How is social class relevant? Families with relatively high social class encourage overconfidence in their children. Desire for higher social class status (which is more prevalent among those who already have relatively high status) also correlates with misplaced overconfidence.

According to the first author, Belmi, the overconfidence effect may be partially due to differences in values between the middle and working classes.

“In the middle class, people are socialized to differentiate themselves from others, to express what they think and feel and to confidently express their ideas and opinions, even when they lack accurate knowledge. By contrast, working-class people are socialized to embrace the values of humility, authenticity and knowing your place in the hierarchy,” he said. “These findings challenge the widely held belief that everybody thinks they are better than the average. Our results suggest that this type of thinking might be more prevalent among the middle and upper classes.”

I can attest that many a ‘worker bee’ in industry has experienced people who don’t know what they’re doing getting promoted to the top.

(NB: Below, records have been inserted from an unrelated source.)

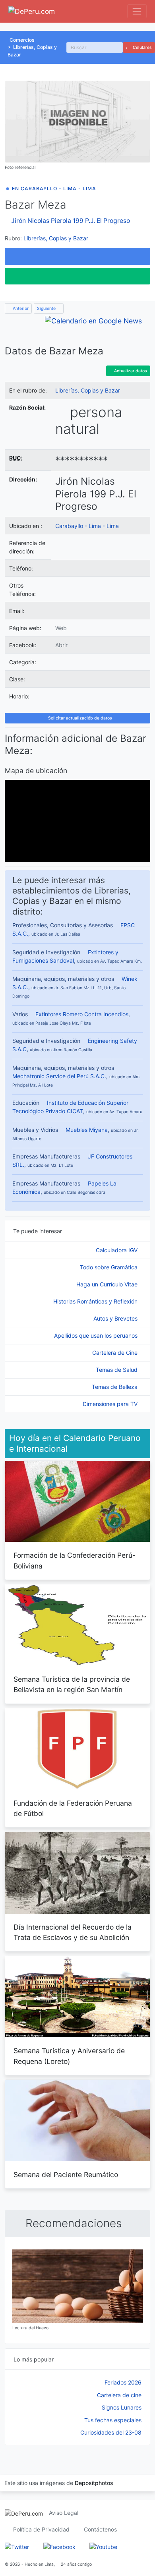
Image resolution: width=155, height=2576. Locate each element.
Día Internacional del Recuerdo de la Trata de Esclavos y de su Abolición (73, 1932)
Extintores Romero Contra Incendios (81, 1014)
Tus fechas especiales (112, 2420)
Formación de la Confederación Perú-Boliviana (75, 1560)
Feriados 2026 (123, 2382)
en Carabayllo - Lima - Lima (54, 188)
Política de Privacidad (41, 2529)
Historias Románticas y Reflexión (96, 1301)
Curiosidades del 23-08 (110, 2432)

This suggests a social process underlying Laurence Peter’s principle that people in a hierarchical organization tend to get promoted to their personal “level of incompetence”. The phenomenon doesn’t merely freeze social mobility (as Belli et al. note), it also fills the upper ranks of society with people who don’t know what they’re doing, even as the charisma of their misplaced confidence is perceived as actual competence by their immediate superiors (themselves perhaps less than fully competent for their posts).

And now the elefantiasis in the body politic,

… how it's possible that some people think Donald Trump is competent: he's like a cartoon version of the hypothesis, a scion of inordinate wealth who develops a self-presentation so confident as to seem insane when you think about it (in fact it is insane, but that's another matter), masking a total incompetence in any matter he touches if you know anything about it, and lives off it for decades because the confidence charisma convinces enough people in the right places that he really is capable (many of them incompetent too), until he's finally all the way at the top of the hierarchy and we're scratching our heads in wonderment.  
 
It's a confidence game in every sense of the word, and a kind of Dunning-Kruger syndrome by proxy, where a huge swathe of the population has come to believe in this man's skills simply because he seems so certain he has them, though it's obvious from the things he says, if you know anything about them …, that he doesn't.

Yastreblyansky (David Bloom)

How would you interpret these observations from a PCT perspective?